GIVEN PASSAGE ->
►

Well what's interesting about the film presentation of 'Phantom of the Opera' is though it was released in 2004, it's still seems more modern and mature in comparison to films being made today, which are more advanced in the way they go along with doing it, production wise.

It's starts off in black and white, and fades into color quite illustriously, it has a very alien feel to it. The fantastic musical score, and the haughtiness of it is picked up straight away from the atmosphere of the theatre, and the characters reactions. Overall It was well achieved.

All the songs are there, to an extent it captures the essence of the stage show, and the surrounding environments are more recognizable.

Observe in this clip.

I think the setting helps or assists the telling of the story well, it's set during the Victorian era. There is always something gloomy about that period in history, all sort of doom and gloom. The very haunting of it is, the Phantom represents a shadow, but because he owns the theatre he is an authoritative shadow which goes after what he desires, at least that is what I managed to pick up, with help from the setting. So the main advantage of this story is that it has it's sense of place.

The Phantom is most interesting character of the piece, though you have your Simon Callows and your Murray Melvins, who are more essentially powerful characters, more swerve and decedent, my interest was in The Phantom, I think that's what sells it. He's the character with the most mystery and impluence and I think audience's connect with that more, which is why The Phantom's such a great character.

There's not much I can say really, other than the fact that it's really good, and embevingly haunting. 8/10.

Thanks for checking this review out, what there was of it.

I'll see again soon shortly.

NEXT: I will review my last Halloween film of the week 'The Woman in Black' and what a film to go out on. I will review that on Halloween day itself  31st of October. See you all there.

Tuesday, 29 October 2013

Review : Silent House


Continuing with my Halloween fest of films, I've seen over the past I thought it would be interesting to look at Silent House. A film by Chris Kentis and Laura Lau. 

This film, surprised me. It wasn't terrifying, and it didn't have as much an impact on my brain, that I couldn't sleep, but I did go in with low expectations. In the end I was delivered with quite a good story, with a chilling concept to it. It had the odd jumpy moments from here and there, but overall was impressed with the outcome and very surprised by it.

◄

SOURCE DATA ->
►

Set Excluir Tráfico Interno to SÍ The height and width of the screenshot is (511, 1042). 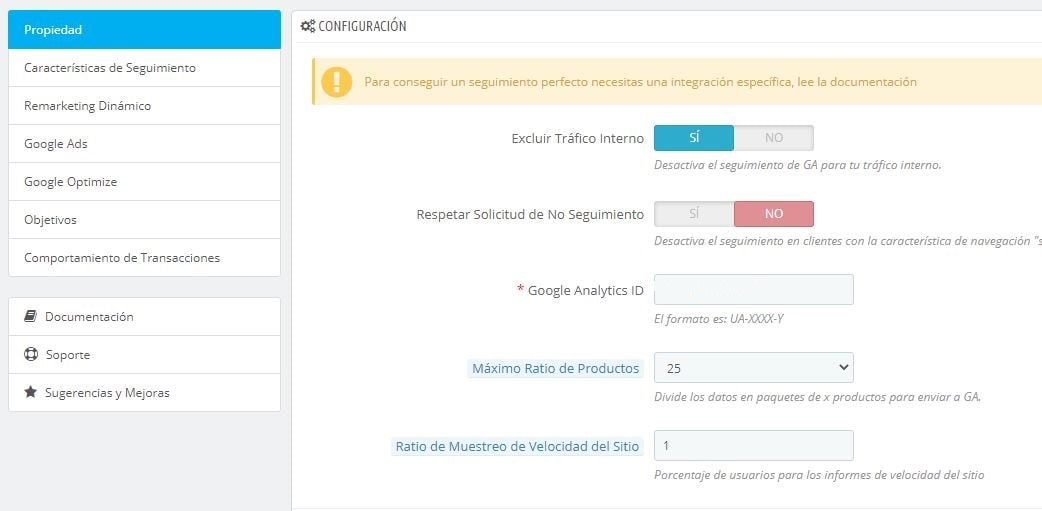tap(694, 138)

◄

AIM 1 -> Name every film title that the review mentions.
AIM 2 -> Reproduce the review word for word from "It's starts off" to "are more recognizable.".
The listing above comes from a separate source and has no connection to the review.

FULL OUTPUT 1 ->
- Phantom of the Opera
- The Woman in Black
- Silent House

FULL OUTPUT 2 ->
It's starts off in black and white, and fades into color quite illustriously, it has a very alien feel to it. The fantastic musical score, and the haughtiness of it is picked up straight away from the atmosphere of the theatre, and the characters reactions. Overall It was well achieved.

All the songs are there, to an extent it captures the essence of the stage show, and the surrounding environments are more recognizable.